►

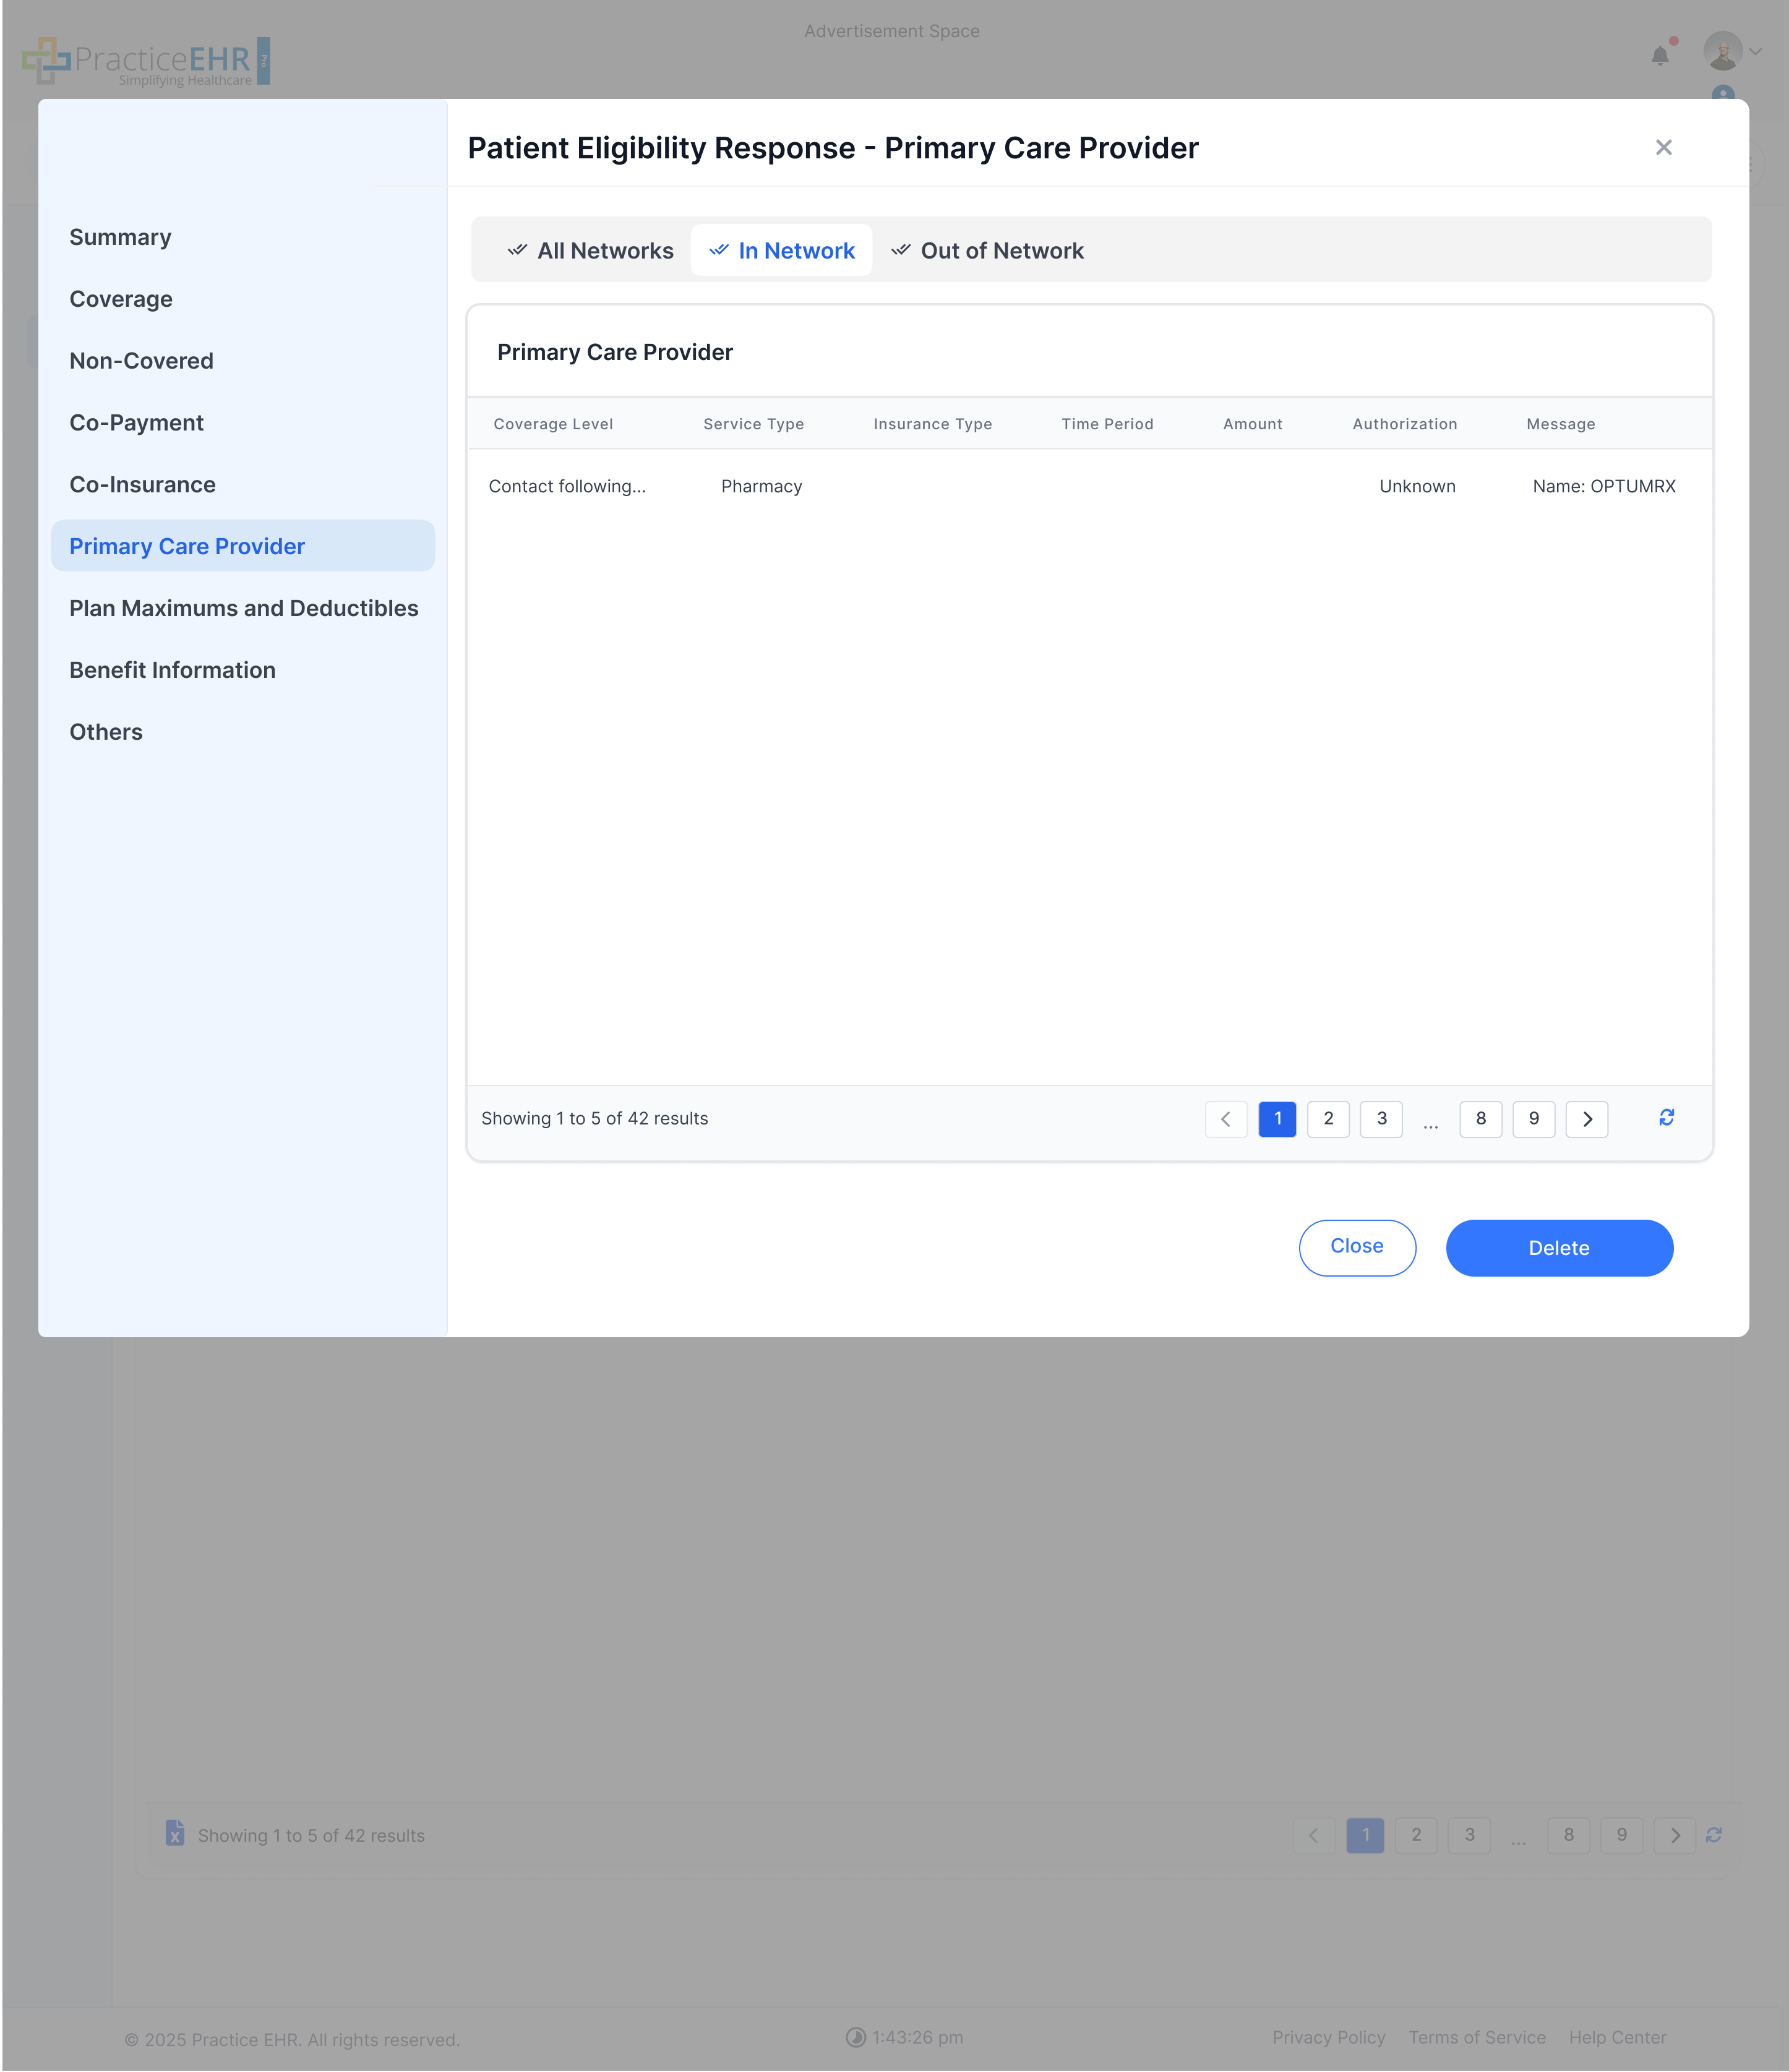Close the eligibility dialog with X icon
Image resolution: width=1789 pixels, height=2072 pixels.
[1663, 148]
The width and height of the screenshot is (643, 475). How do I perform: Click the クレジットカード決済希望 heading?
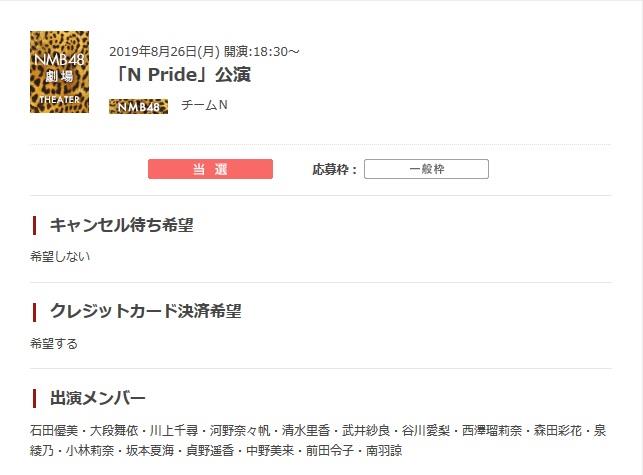146,311
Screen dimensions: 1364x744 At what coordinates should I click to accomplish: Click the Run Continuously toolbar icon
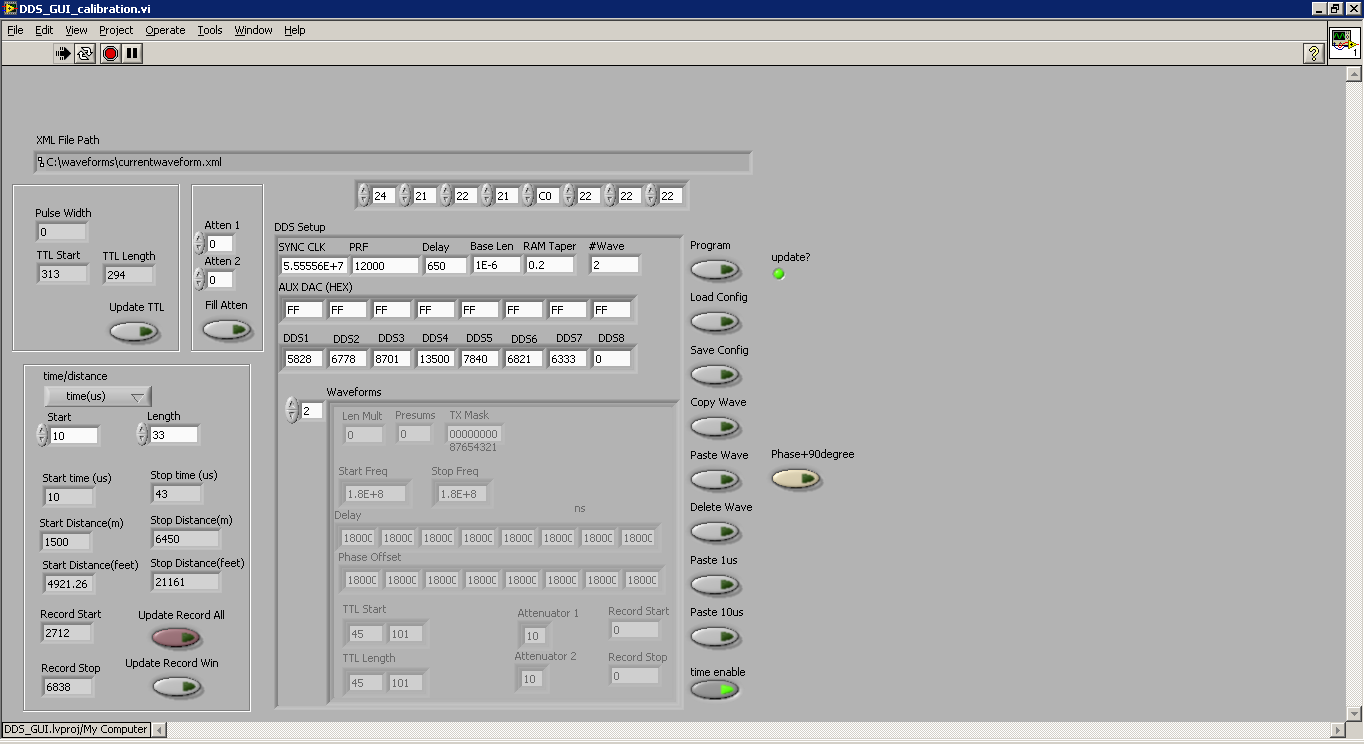tap(86, 54)

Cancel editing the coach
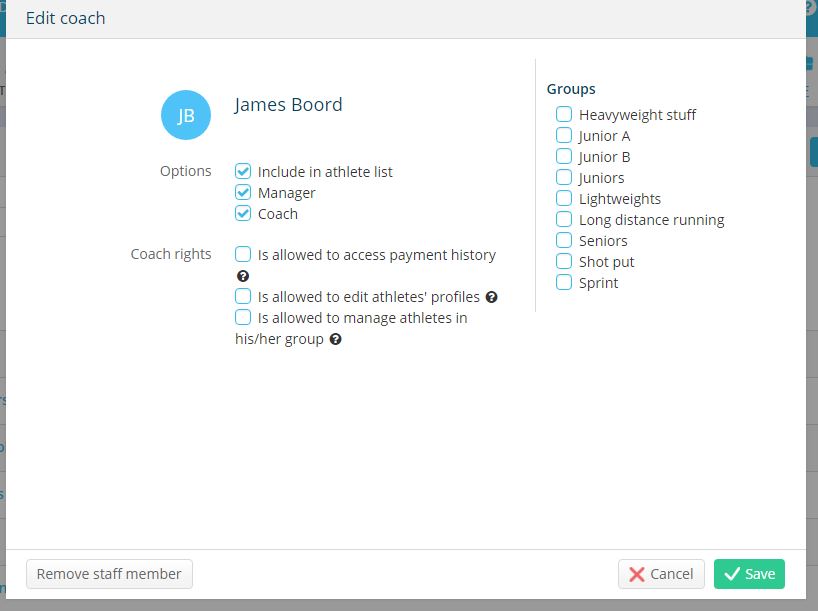point(661,574)
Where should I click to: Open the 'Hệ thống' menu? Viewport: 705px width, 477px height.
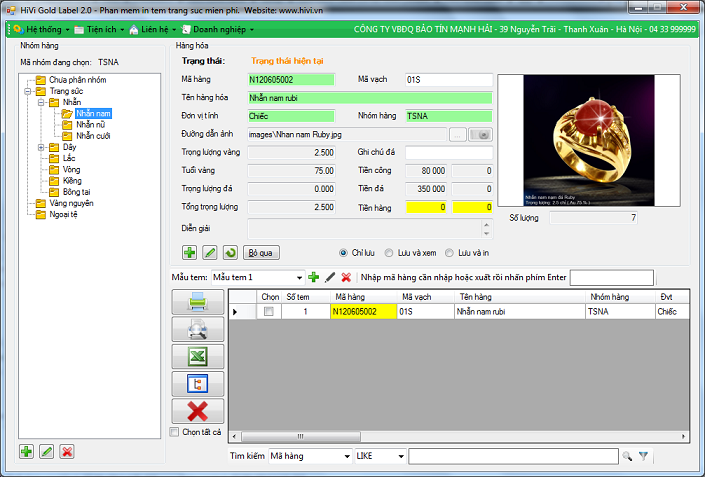click(36, 29)
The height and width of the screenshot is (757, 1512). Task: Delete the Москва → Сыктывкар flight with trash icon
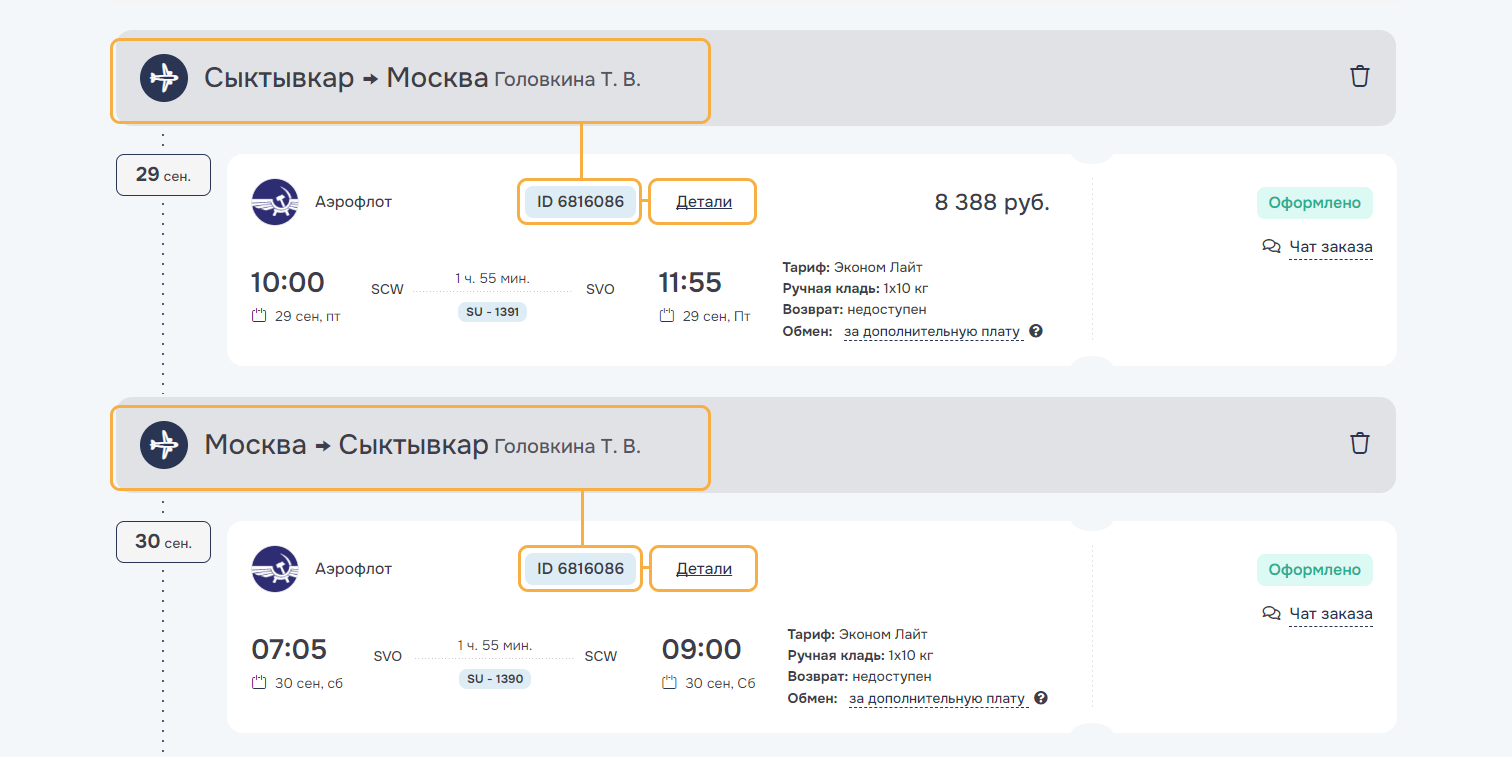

◄

• Sua tarefa:
Copie todos os registros acima, linha por linha e sem nenhuma alteração. Deixe as imagens de fora da cópia.

• O resultado:
Close the eligibility dialog with X icon
Image resolution: width=1789 pixels, height=2072 pixels.
[1663, 148]
The width and height of the screenshot is (643, 475). How do I perform: Click the クレジットカード決済希望 heading?
146,311
Screen dimensions: 1364x744 At what coordinates should I click to accomplish: Click the Run Continuously toolbar icon
tap(86, 54)

Cancel editing the coach
point(661,574)
Where should I click to: Open the 'Hệ thống' menu? Viewport: 705px width, 477px height.
click(36, 29)
The height and width of the screenshot is (757, 1512). Task: Delete the Москва → Сыктывкар flight with trash icon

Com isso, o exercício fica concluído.